◆ **ARBEITSAUFTRAG 1**: Schreibe aus dem Text über das Treffen von Putin und Trump den Abschnitt wortgetreu ab, beginnend bei „Russland-USA: Wettrüsten oder“ und endend bei „Lesedauer: 3 Min.“.
◆ **ARBEITSAUFTRAG 2**: Welchen Anteil an den Kernwaffen besitzen Russland und die USA laut dem Text über das Treffen von Putin und Trump zusammen?
◆ **ARBEITSAUFTRAG 3**: Führe den Text über das Treffen von Putin und Trump im Anschluss an seinen letzten Satz weiter.

◆ **VORGELEGTER TEXT**:
Russland-USA: Wettrüsten oder Dialog

Die Präsidenten Putin und Trump werden in Hamburg über Rüstungskontrolle reden müssen

  • Hubert Thielicke
  • Lesedauer: 3 Min.

Wenn sich die Präsidenten Russlands und der USA, Wladimir Putin und Donald Trump, beim G20-Gipfel in Hamburg zum ersten Mal treffen, werden sie das Thema Kernwaffen nicht ausklammern können. Immerhin besitzen beide Staaten zusammen mehr als 90 Prozent dieser Massenvernichtungsmittel.

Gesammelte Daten
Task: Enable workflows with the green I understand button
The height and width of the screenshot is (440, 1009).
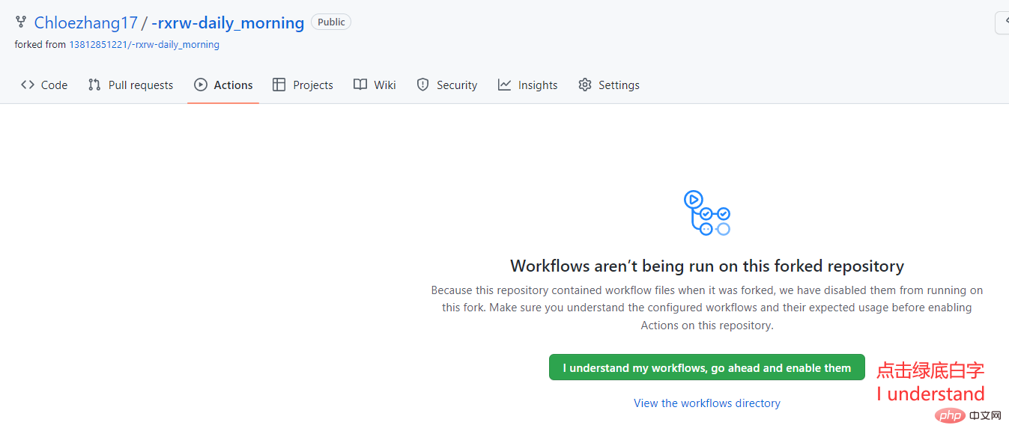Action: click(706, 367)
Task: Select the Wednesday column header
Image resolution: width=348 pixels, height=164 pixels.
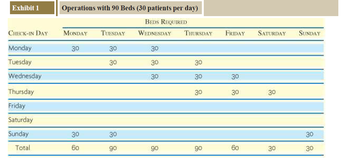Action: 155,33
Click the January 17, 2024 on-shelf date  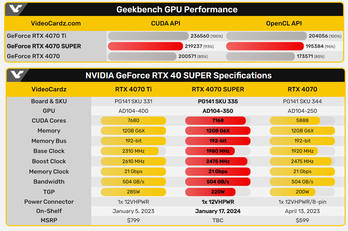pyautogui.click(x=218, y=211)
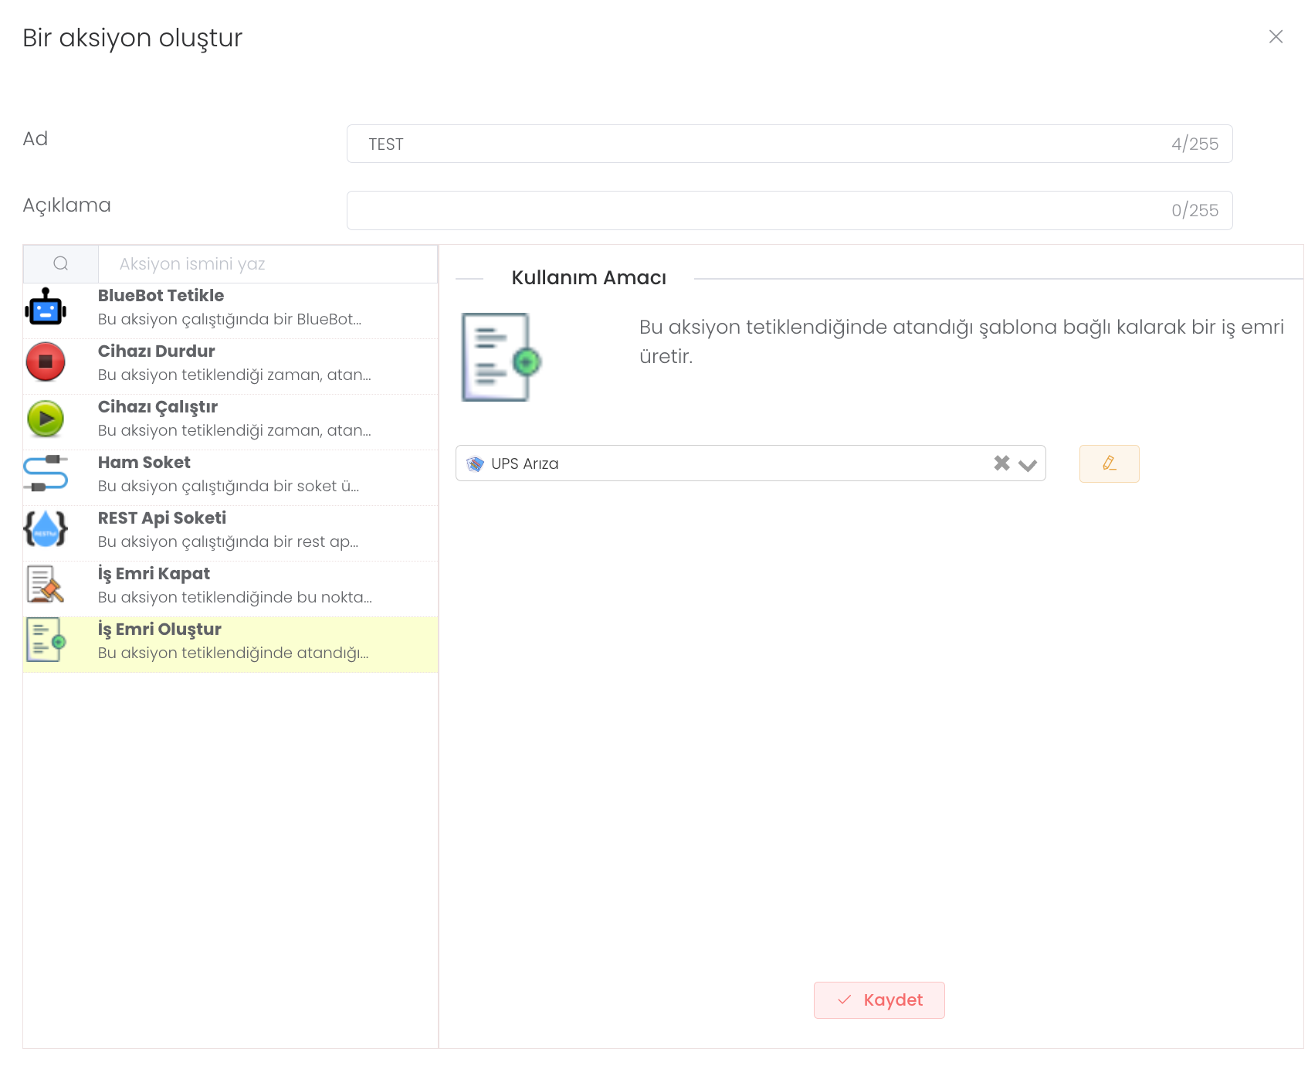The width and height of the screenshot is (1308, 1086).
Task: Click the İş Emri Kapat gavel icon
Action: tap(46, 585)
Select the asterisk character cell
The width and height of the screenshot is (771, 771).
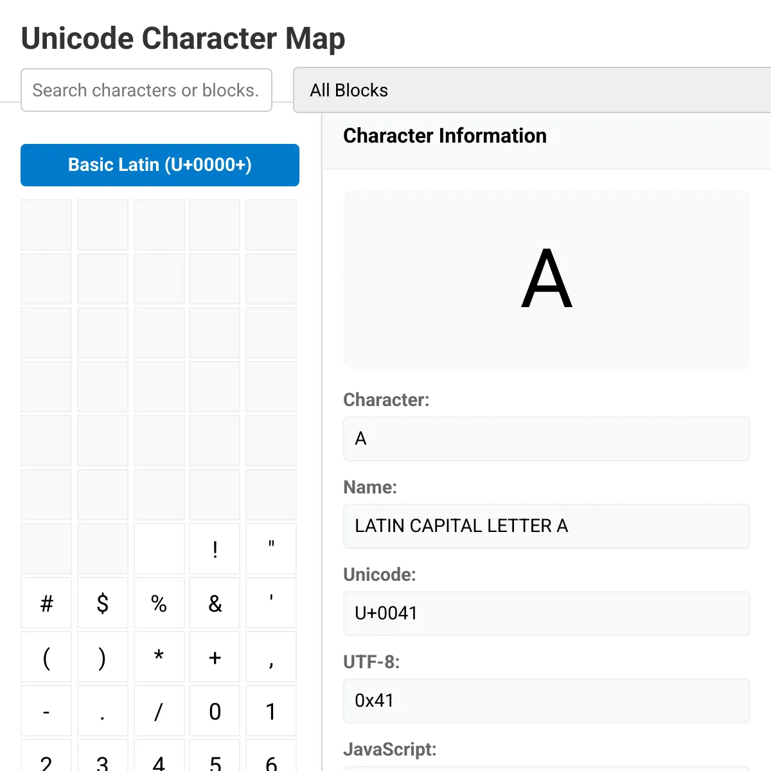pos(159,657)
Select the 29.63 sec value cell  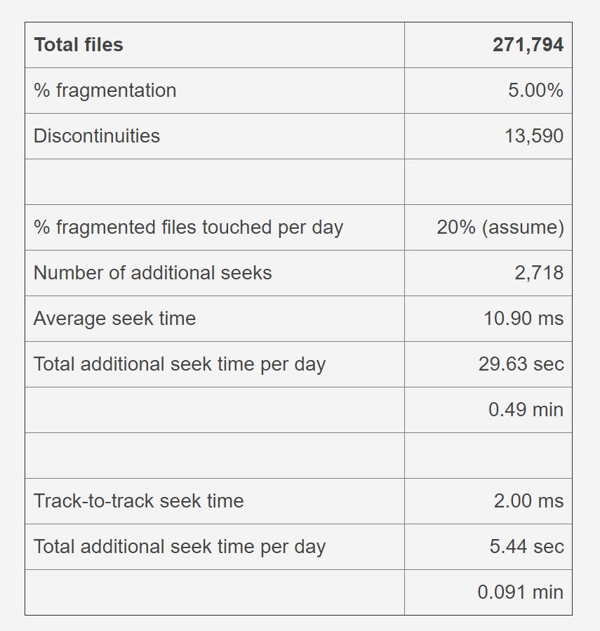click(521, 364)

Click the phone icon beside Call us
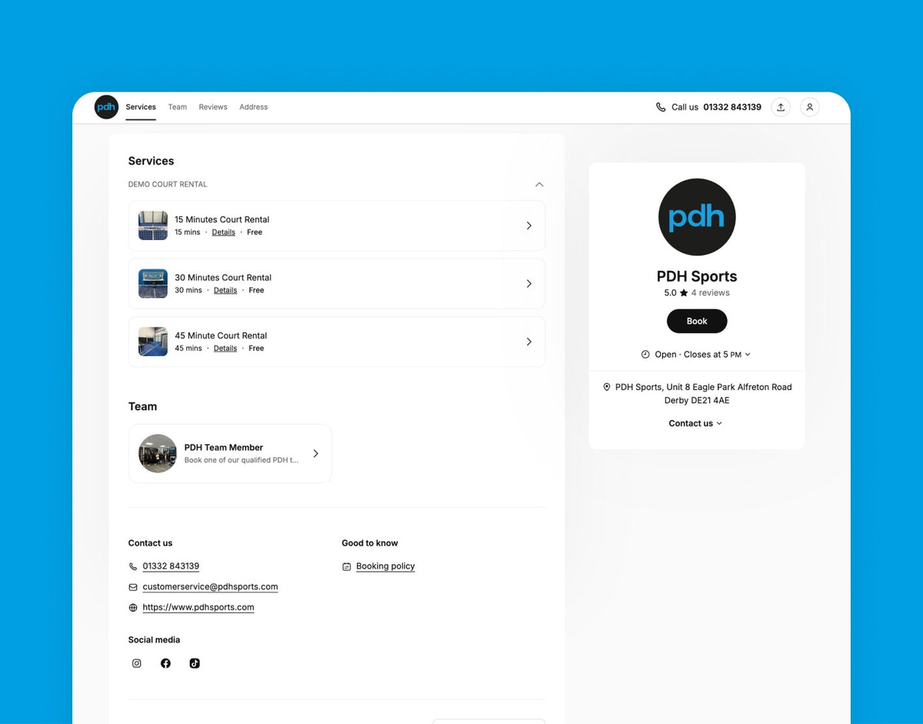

◆ **AUFGABENERGEBNIS 1**:
Russland-USA: Wettrüsten oder Dialog

Die Präsidenten Putin und Trump werden in Hamburg über Rüstungskontrolle reden müssen

  • Hubert Thielicke
  • Lesedauer: 3 Min.

◆ **AUFGABENERGEBNIS 2**: Mehr als 90 Prozent.

◆ **AUFGABENERGEBNIS 3**:
Noch gibt es aber keine Klarheit über die Position der Trump-Administration. Zwar sprach US-Außenminister Rex Tillerson im Mai davon, dass eine »lange Liste« von Problemen bei den Nuklearwaffenabkommen zu bearbeiten wäre. Doch zuvor hatte sein Präsident neue Milliardensummen für die Modernisierung der Kernwaffen beantragt. Die USA müssten wieder »Anführer des Rudels« bei diesen Waffen sein, so Trump. Außerdem sei der 2010 mit Russland abgeschlossene Neue START-Vertrag über die Reduzierung der strategischen Offensivwaffen »ein schlechtes Geschäft«. Hier scheinen dem Präsidenten »fake news« untergekommen zu sein. Vom State Department veröffentlichte Informationen über den Datenaustausch zum Vertrag lassen ein Gleichgewicht bei den Waffensystemen erkennen.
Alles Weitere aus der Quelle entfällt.